The pendulum had been observed for centuries. Galileo’s achievement lay not in the empirical discovery of a new phenomenon but in observing a familiar phenomenon in a new way, with a new interest in it as a manifestation of hidden principles.
The implications of Polanyi’s personal knowledge become more profound as we move from inorganic science to the study of organic nature.
Polanyi approaches the study of organic nature having established that all knowing involves “two levels of awareness: the lower one for the clues, the parts, or other subsidiary elements, and the higher one for the focally apprehended, comprehensive entity to which these elements point.”30 The lower level is given through sense perception; the higher is apprehended through our own cognitive activity.

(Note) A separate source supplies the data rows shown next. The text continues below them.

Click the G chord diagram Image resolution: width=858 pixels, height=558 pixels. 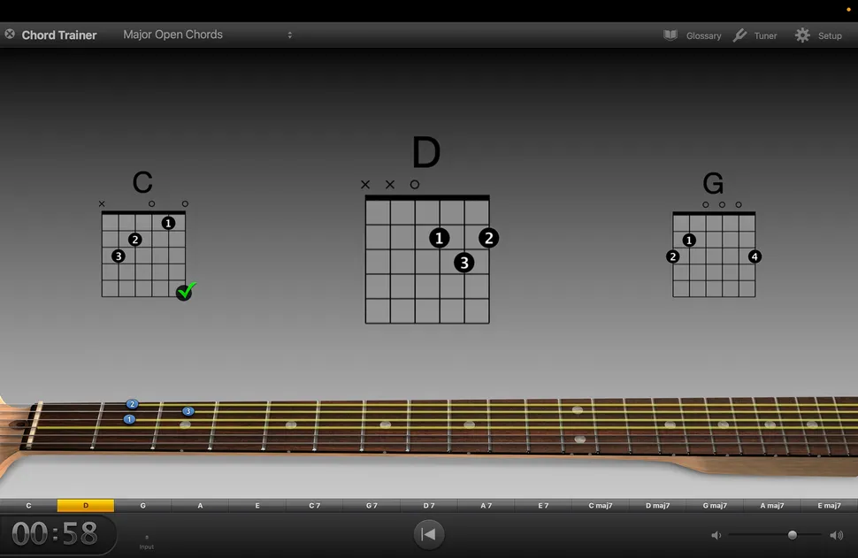coord(714,254)
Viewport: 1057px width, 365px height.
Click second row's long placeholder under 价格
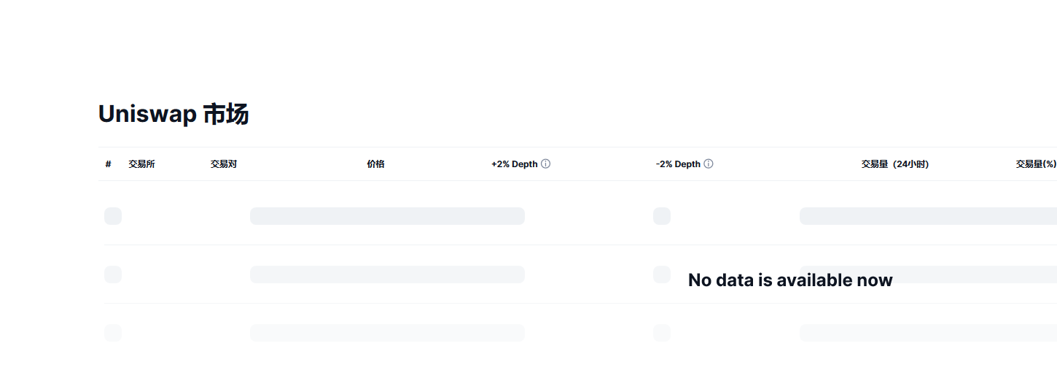(x=387, y=274)
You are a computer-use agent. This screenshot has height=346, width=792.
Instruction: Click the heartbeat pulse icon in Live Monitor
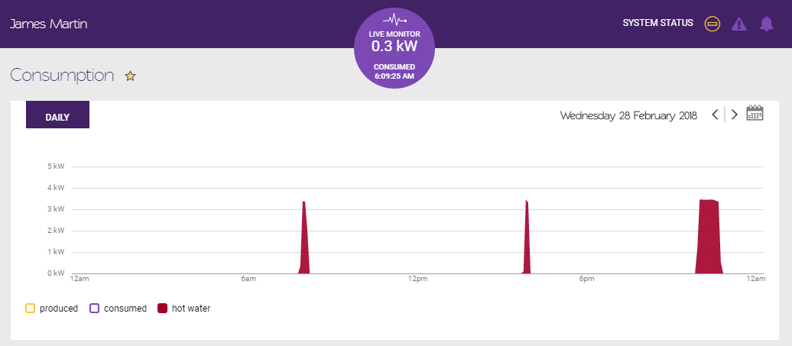point(394,20)
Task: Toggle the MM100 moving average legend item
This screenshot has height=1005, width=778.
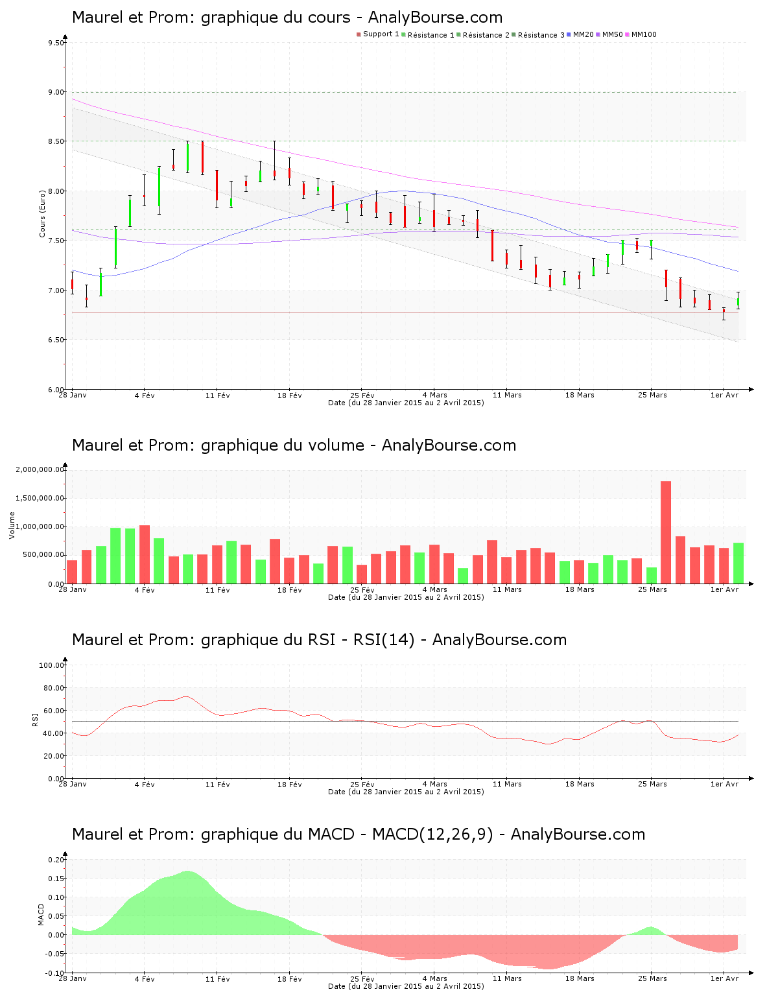Action: pos(643,35)
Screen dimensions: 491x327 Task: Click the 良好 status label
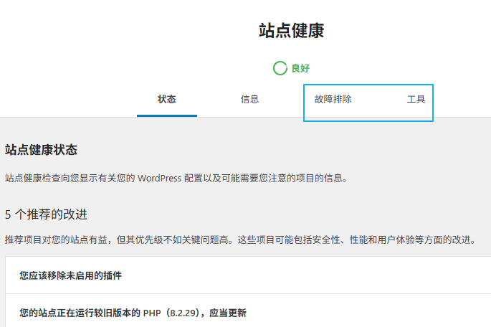pyautogui.click(x=300, y=69)
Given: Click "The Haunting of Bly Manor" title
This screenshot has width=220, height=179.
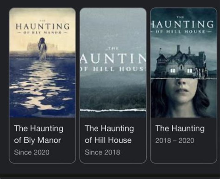Looking at the screenshot, I should coord(39,134).
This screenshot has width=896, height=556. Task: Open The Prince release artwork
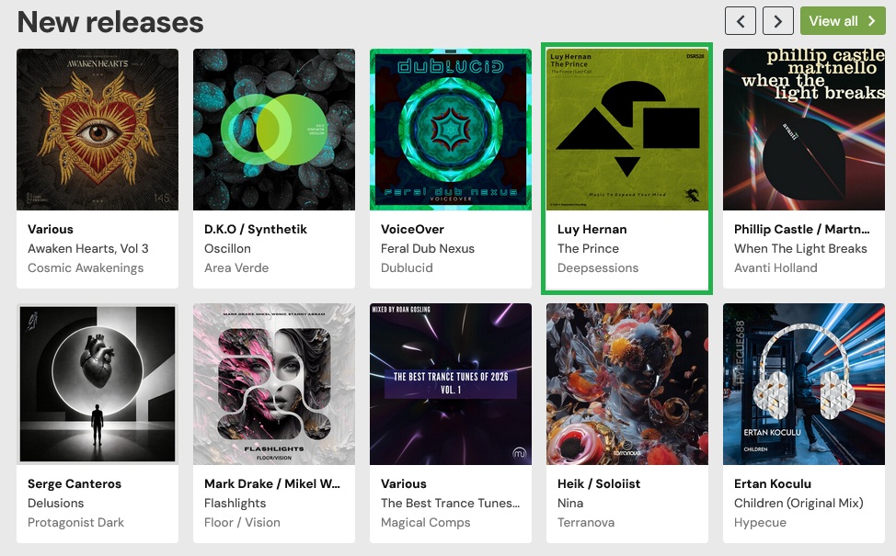tap(627, 130)

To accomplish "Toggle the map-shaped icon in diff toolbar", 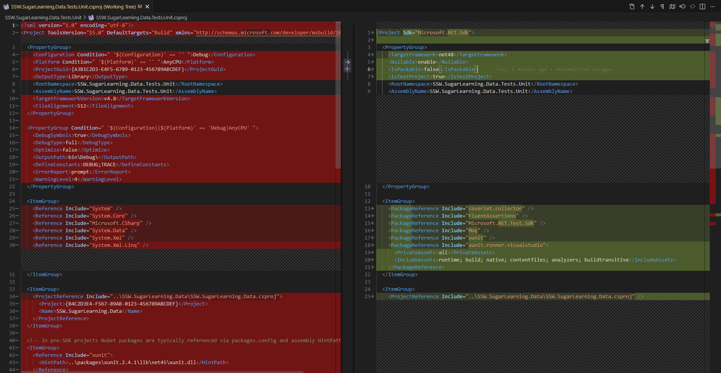I will click(672, 7).
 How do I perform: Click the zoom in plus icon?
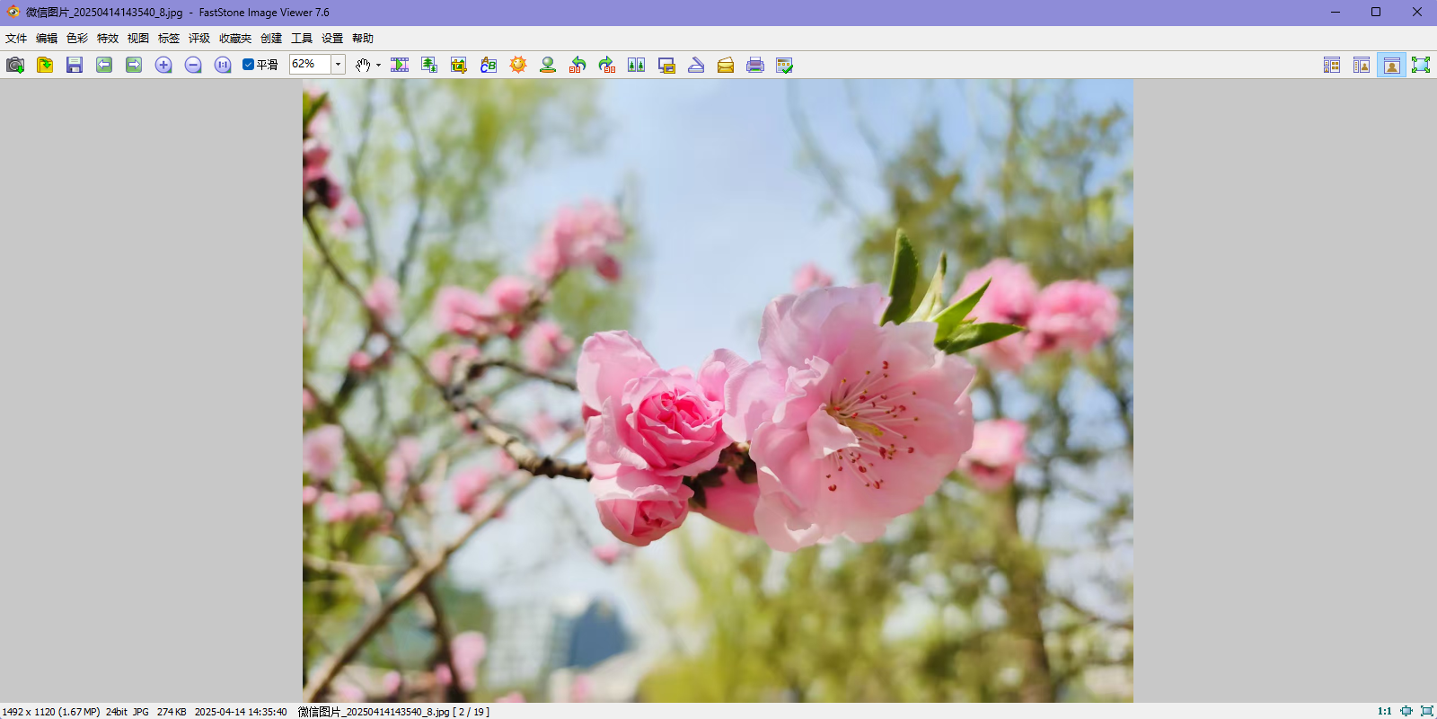coord(163,65)

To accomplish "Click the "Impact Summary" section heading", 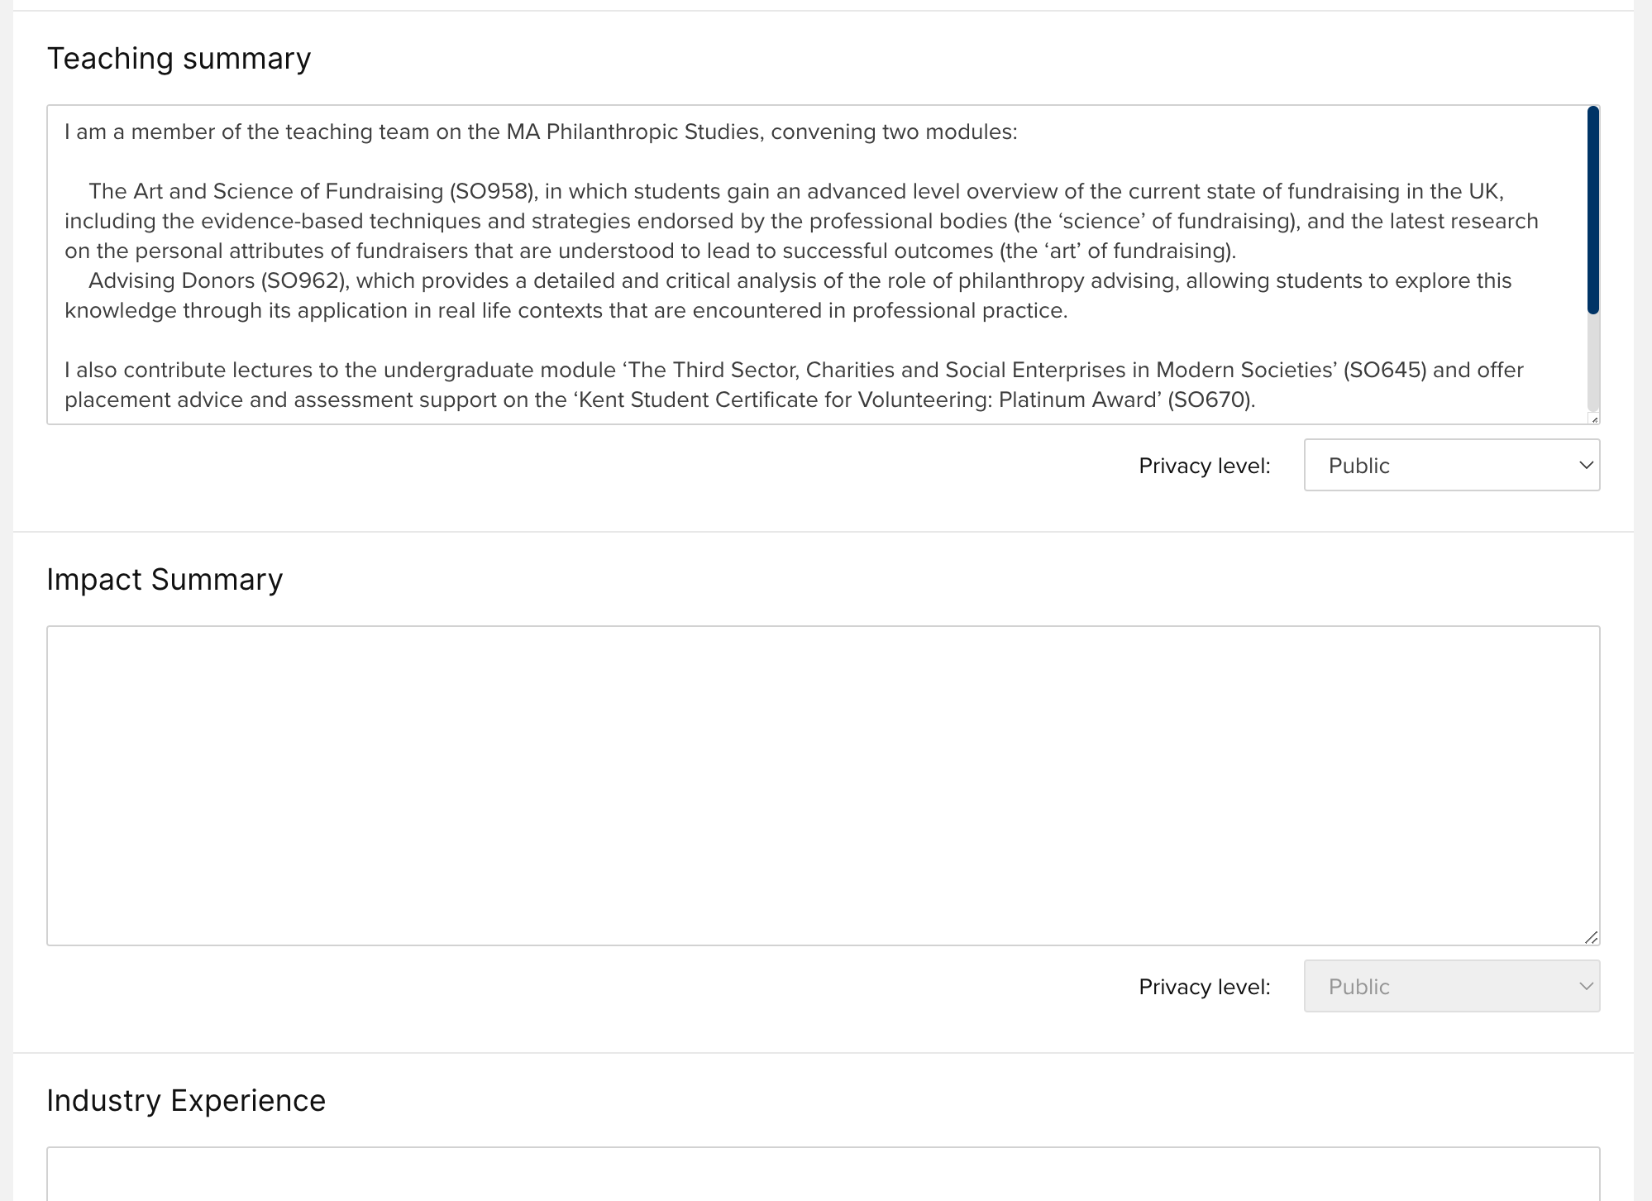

Now Polanyi asserts that the “two levels of personal knowledge, that of a comprehensive entity and that of its particulars…represent two distinct levels of reality.” He observes “that there obtains between such levels a peculiar logical relationshipderived from the distinction between subsidiary and focal awareness.” This peculiar logical relationship consists in the fact that the higher level is the law, or organizational principlethat governs, or shapes the lower level. This provides Polanyi with a key to understanding organic nature. He continues:
"Once I have established this relationship for the example of two comparatively low levels of reality, I shall proceed to erect on top of these a consecutively rising set of levels, right up to that of responsible human personhood. Within this framework it will appear possible for the human being to exercise a responsible choice, even though we admittedly remain rooted in lower forms of existence in which there is no room for such choices.”31
The “peculiar logical relationship” of which Polanyi speaks can be seen in the relationship between living organisms and inanimate nature. Plants assimilate and organize inorganic substances. As we shall see in connection with Goethe’s morphology, the generative principles of plant growth and metamorphosis comprise a higher lawfulness of their own that is irreducible to the laws of the inanimate world. Polanyi speaks of these organizational principles as “morphological,” or “vegetative,” principles, or as “morphogenetic fields.” Because they are subject to their own morphological principles, Polanyi writes, it is a “fact that biotic achievements cannot – logically cannot– be ever represented in terms of physics and chemistry.” 32 On the subsidiary level of organic life, he says, biochemical laws hold sway. However, they do so under boundary conditions set by higher formative principles. Thus, nowhere in an organism will we find the laws of chemistry violated; yet we find the chemical processes so finely sublimated and orchestrated that they become the vehicles for life processes, which are determined by principles of a higher order. A plant, then, is an expression of a higher level of reality as it manifests through its organization of inorganic substances.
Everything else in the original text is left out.